Kami pun makan malam bersama. Satu hal yang harus diketahui, Emmy sangat pandai memasak. Walaupun ia terlihat –agak- tomboy tapi saat menyentuh dapur, sosok keibuan yang penuh kelembutan terlihat dengan jelas. Seperti saat ini, semua makanan Emmy benar-benar membuatku bahagia. Tapi sepertinya hanya bertahan sebentar. Aahh beruntung sekali yang akan menjadi suami Emmy nanti, setiap hari akan menikmati masakannya. Aku sendiri pun sebenarnya bisa memasak, namun belum semahir Emmy yang sudah layak menjadi koki handal. Tapi, Emmy selalu mengatakan bahwa masakan buatanku pun sangat enak. Entahlah ia berbohong atau tidak. Yang penting, itu membuatku senang.

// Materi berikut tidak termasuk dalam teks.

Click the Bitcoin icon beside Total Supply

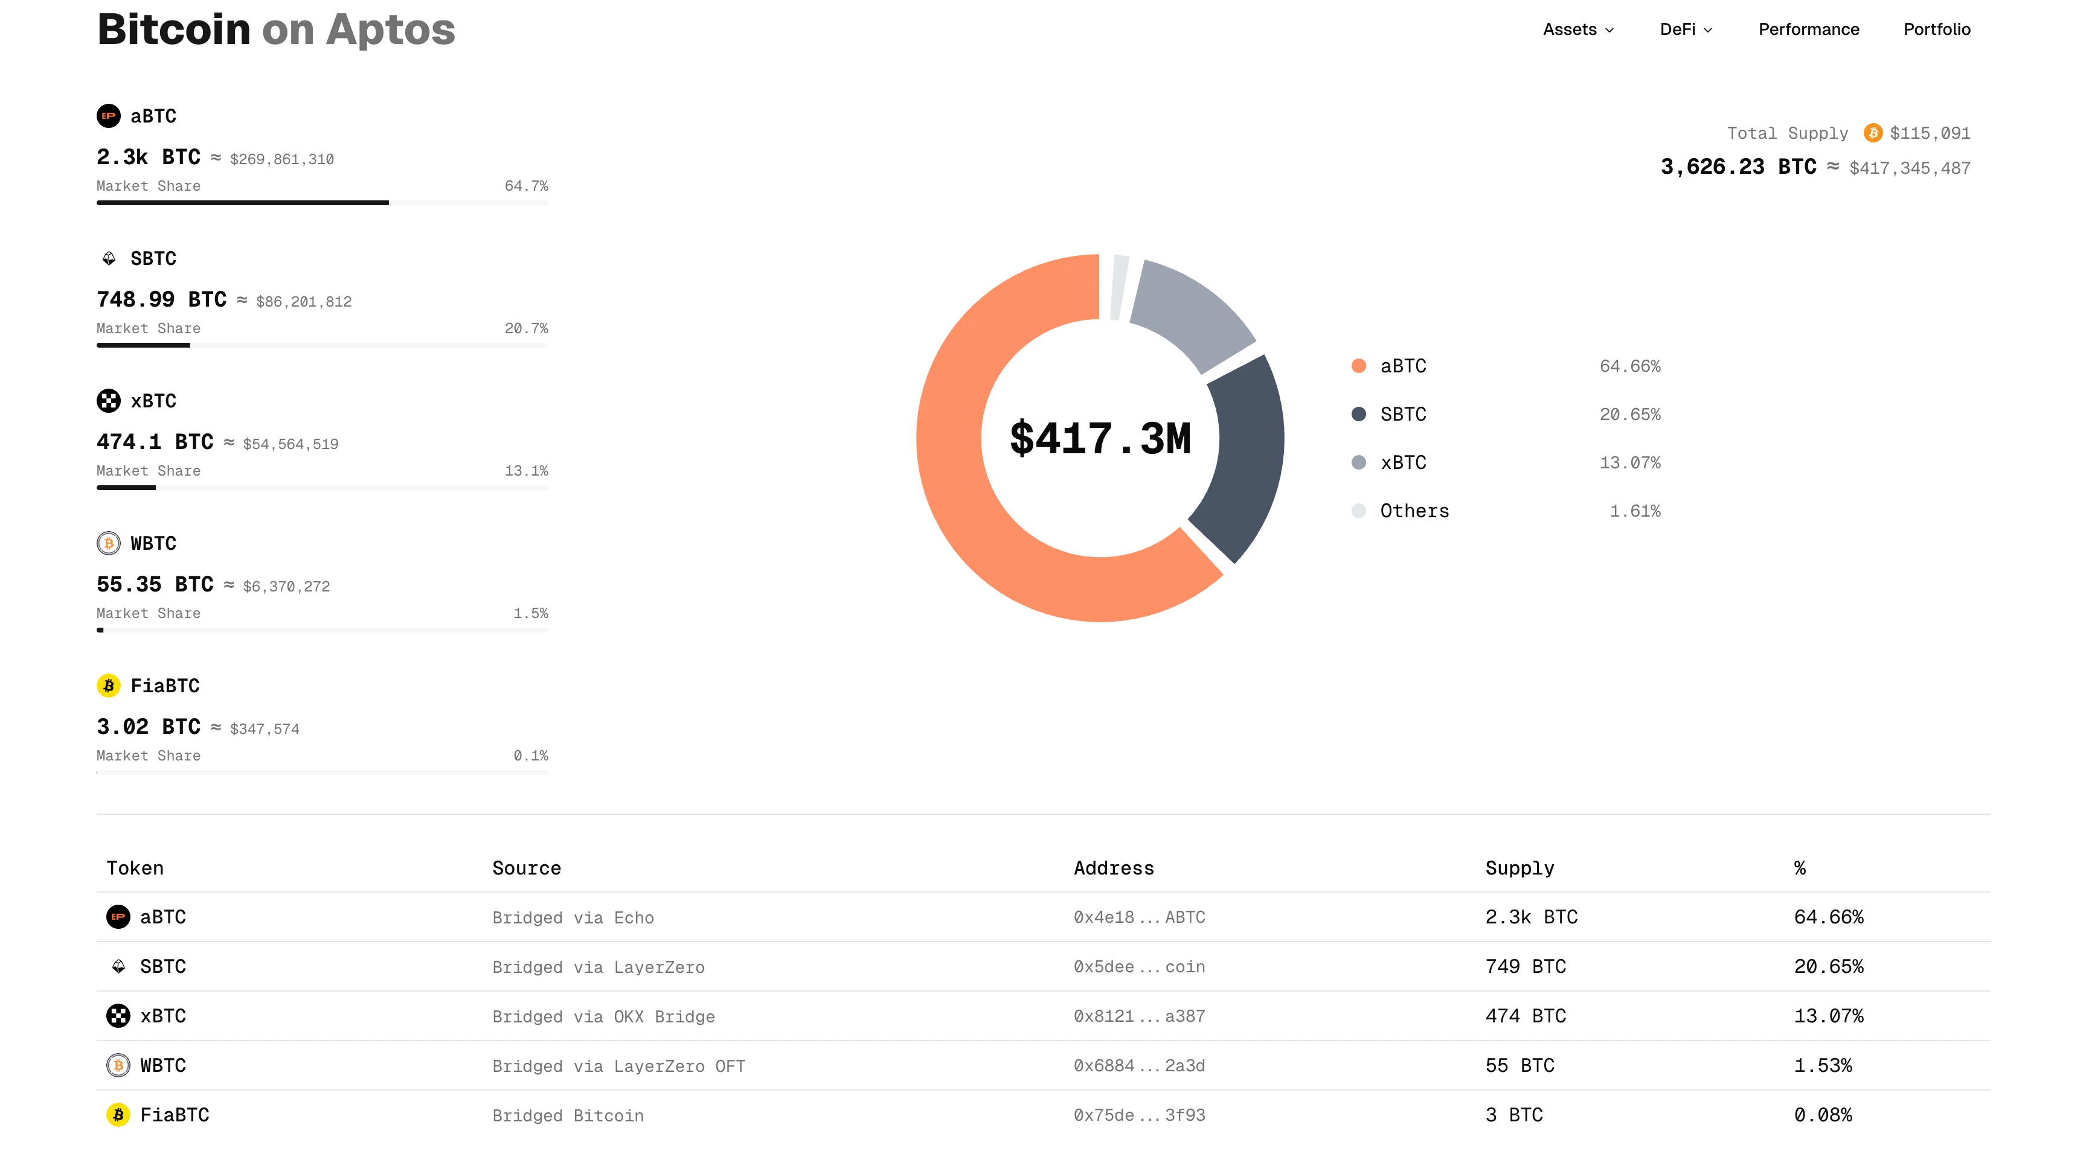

“Sekali lagi gue liat lo ‘bertapa’ di kamar, gue bakal bakar kamar lo!” ancam Emmy berapi-api. Huftt, Emmy ini benar-benar unik. Dia bisa merubah emosi secepat kilat. Biasanya Emmy selalu terlihat ceria dan kekanakan, namun jika sedang dalam kondisi marah seperti ini, ia menyeramkan.

            “Terserah lo, tapi lo harus tanggung jawab sama yang punya flat ini.” Sahutku tak peduli. Huh Emmy ancamannya gak mutu, ya kali dia mau bakar kamarku?! Bakar kamarku sama saja dia ngebakar seluruh flat ini.